Said Ethereum co-founder, Vitalik Buterin.
“The big bottlenecks that we have to address if we want efficient proving.”
At the centre of the proposal is EIP-7864, which would replace Ethereum’s hexary Merkle Patricia tree with a binary tree structure that could produce proofs roughly four times shorter, reduce verification bandwidth and lower gas costs for decentralised applications accessing related storage slots.
Buterin also outlined pairing the redesign with more efficient hash functions and introducing a “vectorised math precompile” described as a “GPU for the EVM,” while floating a phased transition towards a RISC-V–based virtual machine to improve execution efficiency and better align with modern ZK systems.
The longer-term vision would see RISC-V first power precompiles, then user-deployed contracts and eventually subsume the EVM as a compatibility layer, reflecting concerns that Ethereum’s growing reliance on special-case precompiles signals structural limitations in its current execution model.

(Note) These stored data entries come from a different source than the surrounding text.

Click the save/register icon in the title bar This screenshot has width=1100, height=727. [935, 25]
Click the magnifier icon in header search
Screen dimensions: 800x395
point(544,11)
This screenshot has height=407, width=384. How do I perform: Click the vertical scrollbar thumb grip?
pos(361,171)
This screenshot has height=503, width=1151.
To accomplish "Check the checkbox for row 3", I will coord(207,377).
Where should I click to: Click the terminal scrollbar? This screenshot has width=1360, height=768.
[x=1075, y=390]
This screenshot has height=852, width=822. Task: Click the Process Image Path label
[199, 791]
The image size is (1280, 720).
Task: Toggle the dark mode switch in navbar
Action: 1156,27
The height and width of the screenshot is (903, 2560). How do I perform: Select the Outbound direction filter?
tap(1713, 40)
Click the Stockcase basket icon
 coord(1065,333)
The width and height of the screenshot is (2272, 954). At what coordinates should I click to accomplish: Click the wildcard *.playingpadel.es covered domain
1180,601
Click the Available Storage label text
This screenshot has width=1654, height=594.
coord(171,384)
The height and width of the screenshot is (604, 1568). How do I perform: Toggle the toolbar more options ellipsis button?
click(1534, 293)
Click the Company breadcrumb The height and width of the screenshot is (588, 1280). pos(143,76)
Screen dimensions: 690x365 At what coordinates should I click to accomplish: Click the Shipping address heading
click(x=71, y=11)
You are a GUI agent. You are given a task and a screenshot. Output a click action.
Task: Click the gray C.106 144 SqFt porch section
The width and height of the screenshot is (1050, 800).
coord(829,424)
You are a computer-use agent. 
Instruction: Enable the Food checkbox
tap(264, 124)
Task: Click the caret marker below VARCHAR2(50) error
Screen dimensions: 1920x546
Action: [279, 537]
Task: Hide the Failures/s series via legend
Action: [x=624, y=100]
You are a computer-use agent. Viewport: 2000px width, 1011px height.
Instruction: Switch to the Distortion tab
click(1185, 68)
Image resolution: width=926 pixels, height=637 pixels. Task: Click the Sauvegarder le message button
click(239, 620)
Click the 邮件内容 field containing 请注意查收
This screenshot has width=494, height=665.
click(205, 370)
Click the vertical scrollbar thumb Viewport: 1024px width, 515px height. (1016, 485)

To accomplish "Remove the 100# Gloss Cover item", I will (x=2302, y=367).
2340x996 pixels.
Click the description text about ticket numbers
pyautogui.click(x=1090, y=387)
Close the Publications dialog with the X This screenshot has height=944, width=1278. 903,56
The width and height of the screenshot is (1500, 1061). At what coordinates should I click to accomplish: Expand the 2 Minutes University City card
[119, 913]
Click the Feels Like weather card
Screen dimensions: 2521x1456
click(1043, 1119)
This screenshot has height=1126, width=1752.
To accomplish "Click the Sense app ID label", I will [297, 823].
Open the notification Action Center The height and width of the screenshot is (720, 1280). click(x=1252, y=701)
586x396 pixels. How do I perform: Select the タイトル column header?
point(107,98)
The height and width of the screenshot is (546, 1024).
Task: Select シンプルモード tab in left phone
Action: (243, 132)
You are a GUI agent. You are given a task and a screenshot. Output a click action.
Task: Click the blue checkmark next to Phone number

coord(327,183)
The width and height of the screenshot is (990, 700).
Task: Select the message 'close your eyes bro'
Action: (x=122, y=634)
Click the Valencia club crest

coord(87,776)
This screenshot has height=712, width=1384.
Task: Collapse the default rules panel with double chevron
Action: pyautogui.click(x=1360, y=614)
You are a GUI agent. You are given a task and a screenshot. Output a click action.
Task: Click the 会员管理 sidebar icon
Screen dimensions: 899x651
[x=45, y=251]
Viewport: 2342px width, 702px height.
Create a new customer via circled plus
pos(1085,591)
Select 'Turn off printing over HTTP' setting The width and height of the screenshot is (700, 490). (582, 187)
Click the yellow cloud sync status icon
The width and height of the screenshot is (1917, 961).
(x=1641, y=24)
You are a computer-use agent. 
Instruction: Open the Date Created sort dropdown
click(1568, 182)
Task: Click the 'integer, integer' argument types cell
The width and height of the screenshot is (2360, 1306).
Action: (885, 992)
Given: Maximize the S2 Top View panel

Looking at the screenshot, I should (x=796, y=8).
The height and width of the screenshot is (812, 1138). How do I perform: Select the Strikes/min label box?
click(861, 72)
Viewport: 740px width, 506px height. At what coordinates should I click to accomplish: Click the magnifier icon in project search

However, critics including analyst DBCrypto have warned that additional deep-layer modifications risk compounding complexity and attack surfaces, highlighting an ongoing debate over whether Ethereum should continue layering solutions on top of its design or fundamentally rework its core architecture as ZK proofs move from niche to necessity.
At the time of reporting, Ethereum price was $1,923.74.